Том 10. Петербургский буерак — страница 8 из 75

.

Я играл в Петербурге на любительском театре. Этот мой театральный выход в первый раз и единственный после моих пензенских трагических выступлений на настоящем театре29 (сослепу сбил кулису), когда я дал себе слово близко и носа не совать к занавесу. А был этот любительский спекталь по преимуществу писательский. И было это в годы между революциями – когда на всех собраниях и вечерах гремели три имени на «А»: Аничков, Арабажин и Адрианов – они говорили, когда угодно, о чем угодно и сколько влезет, когда в русской литературе первым писателем был Леонид Андреев, затмивший славой и гонораром других первых: Горького, Куприна и Арцыбашева; когда Лев Толстой доживал свои последние дни на земле, а Розанов, по примеру Погодина, копил «короб»30, записывая искры всблевснувшей мысли на подвернувшиеся под руку клочки и обрывышки; когда о «кошкодавах» – громкая история из хроники литературных происшествий – забыли31, а у всех был в памяти «оборванный обезьяний хвост»32 из звериного собрания абиссинского доктора Владыкина – ценнейший дар Мегуса. (Все, кто писал о том времени, конечно, единогласно обвиняют меня – и мне бы теперь ничего не стоило сказать «да, виноват», но говорю чистосердечно, в хвосте неповинен, а кто у доктора оборвал хвост, не знаю.)

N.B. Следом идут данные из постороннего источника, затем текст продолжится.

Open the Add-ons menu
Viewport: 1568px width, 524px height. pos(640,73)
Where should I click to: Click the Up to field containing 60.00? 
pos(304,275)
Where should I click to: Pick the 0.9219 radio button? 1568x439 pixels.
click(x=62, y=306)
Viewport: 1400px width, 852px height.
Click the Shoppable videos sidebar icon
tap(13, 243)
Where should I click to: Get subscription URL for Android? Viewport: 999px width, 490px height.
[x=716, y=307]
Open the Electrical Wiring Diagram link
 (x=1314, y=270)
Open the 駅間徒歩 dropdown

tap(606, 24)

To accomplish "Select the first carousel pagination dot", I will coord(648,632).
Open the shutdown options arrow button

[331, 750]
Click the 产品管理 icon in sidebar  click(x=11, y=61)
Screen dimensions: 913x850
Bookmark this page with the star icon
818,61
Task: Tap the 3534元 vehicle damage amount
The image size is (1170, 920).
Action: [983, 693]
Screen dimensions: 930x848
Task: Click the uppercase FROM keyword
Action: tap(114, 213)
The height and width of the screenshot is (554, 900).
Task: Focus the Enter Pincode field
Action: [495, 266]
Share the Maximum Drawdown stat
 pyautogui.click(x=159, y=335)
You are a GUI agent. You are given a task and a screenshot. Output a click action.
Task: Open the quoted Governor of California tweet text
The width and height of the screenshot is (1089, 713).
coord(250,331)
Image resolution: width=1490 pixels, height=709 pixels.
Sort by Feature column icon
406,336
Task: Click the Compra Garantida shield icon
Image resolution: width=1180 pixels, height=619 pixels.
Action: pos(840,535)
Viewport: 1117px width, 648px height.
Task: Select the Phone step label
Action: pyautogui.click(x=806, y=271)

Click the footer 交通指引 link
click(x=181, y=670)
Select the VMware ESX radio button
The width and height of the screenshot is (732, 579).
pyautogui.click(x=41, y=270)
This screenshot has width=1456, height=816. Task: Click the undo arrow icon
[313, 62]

Спектакль устраивали: Ан. Н. Чеботаревская, жена Ф. К. Сологуба, и А. М. Коллонтай. Весь чистый сбор – на партию большевиков33.

А помогала в устройстве и распространении билетов Нащекина34, известная на весь Петербург не столько своими маленькими рассказами – она служила у А. А. Суворина в «Руси»35, – а своим необыкновенным, единственным способом носить свой завтрак неприкосновенно. Завернув в салфетку, она складывала провизию не в портфель с рукописями, а себе за лиф: цыпленок, несколько ломтиков хлеба, сыр, икра, масло. И с таким сверхъестественным «бюстом» шла по утрам с Надеждинской по Невскому в редакцию: царские кормилицы ей завидовали.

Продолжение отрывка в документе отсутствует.